▶ WHAT THIS TASK INVOLVES: Output the data as it stands. Each line must match exactly.

▶ TASK MATERIAL:
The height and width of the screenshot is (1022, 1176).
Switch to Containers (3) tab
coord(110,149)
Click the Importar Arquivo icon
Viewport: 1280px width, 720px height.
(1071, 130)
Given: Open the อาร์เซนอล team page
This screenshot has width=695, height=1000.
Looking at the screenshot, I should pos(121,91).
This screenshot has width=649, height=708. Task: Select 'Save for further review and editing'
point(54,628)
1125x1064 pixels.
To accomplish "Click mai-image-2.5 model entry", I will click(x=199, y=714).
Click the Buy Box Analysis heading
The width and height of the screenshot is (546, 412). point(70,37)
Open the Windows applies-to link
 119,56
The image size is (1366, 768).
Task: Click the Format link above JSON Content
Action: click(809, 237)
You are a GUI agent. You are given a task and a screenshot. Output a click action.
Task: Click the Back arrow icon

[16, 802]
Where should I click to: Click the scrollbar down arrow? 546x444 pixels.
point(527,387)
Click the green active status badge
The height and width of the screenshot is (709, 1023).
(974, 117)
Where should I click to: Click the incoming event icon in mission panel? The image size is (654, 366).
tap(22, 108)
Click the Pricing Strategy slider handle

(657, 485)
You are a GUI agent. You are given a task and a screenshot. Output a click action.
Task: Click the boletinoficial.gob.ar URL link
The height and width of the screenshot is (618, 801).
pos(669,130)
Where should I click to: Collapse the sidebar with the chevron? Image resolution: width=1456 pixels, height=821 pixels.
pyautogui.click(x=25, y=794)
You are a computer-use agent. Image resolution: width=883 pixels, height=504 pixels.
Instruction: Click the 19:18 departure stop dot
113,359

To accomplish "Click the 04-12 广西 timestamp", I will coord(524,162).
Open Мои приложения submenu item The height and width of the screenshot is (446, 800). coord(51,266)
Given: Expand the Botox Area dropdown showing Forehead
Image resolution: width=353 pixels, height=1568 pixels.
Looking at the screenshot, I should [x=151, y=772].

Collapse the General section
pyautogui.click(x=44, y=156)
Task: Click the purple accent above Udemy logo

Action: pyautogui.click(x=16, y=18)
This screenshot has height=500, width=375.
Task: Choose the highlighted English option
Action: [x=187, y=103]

▶ TASK OUTPUT:
The height and width of the screenshot is (1022, 1176).
Switch to Containers (3) tab
coord(110,149)
Click the Importar Arquivo icon
Viewport: 1280px width, 720px height.
(1071, 130)
Given: Open the อาร์เซนอล team page
This screenshot has width=695, height=1000.
Looking at the screenshot, I should pos(121,91).
This screenshot has width=649, height=708. Task: Select 'Save for further review and editing'
point(54,628)
1125x1064 pixels.
To accomplish "Click mai-image-2.5 model entry", I will click(x=199, y=714).
Click the Buy Box Analysis heading
The width and height of the screenshot is (546, 412). point(70,37)
Open the Windows applies-to link
 119,56
The image size is (1366, 768).
Task: Click the Format link above JSON Content
Action: click(809, 237)
You are a GUI agent. You are given a task and a screenshot. Output a click action.
Task: Click the Back arrow icon

[16, 802]
Where should I click to: Click the scrollbar down arrow? 546x444 pixels.
point(527,387)
Click the green active status badge
The height and width of the screenshot is (709, 1023).
(974, 117)
Where should I click to: Click the incoming event icon in mission panel? The image size is (654, 366).
tap(22, 108)
Click the Pricing Strategy slider handle

(657, 485)
You are a GUI agent. You are given a task and a screenshot. Output a click action.
Task: Click the boletinoficial.gob.ar URL link
The height and width of the screenshot is (618, 801).
pos(669,130)
Where should I click to: Collapse the sidebar with the chevron? Image resolution: width=1456 pixels, height=821 pixels.
pyautogui.click(x=25, y=794)
You are a computer-use agent. Image resolution: width=883 pixels, height=504 pixels.
Instruction: Click the 19:18 departure stop dot
113,359

To accomplish "Click the 04-12 广西 timestamp", I will coord(524,162).
Open Мои приложения submenu item The height and width of the screenshot is (446, 800). coord(51,266)
Given: Expand the Botox Area dropdown showing Forehead
Image resolution: width=353 pixels, height=1568 pixels.
Looking at the screenshot, I should [x=151, y=772].

Collapse the General section
pyautogui.click(x=44, y=156)
Task: Click the purple accent above Udemy logo

Action: pyautogui.click(x=16, y=18)
This screenshot has height=500, width=375.
Task: Choose the highlighted English option
Action: [x=187, y=103]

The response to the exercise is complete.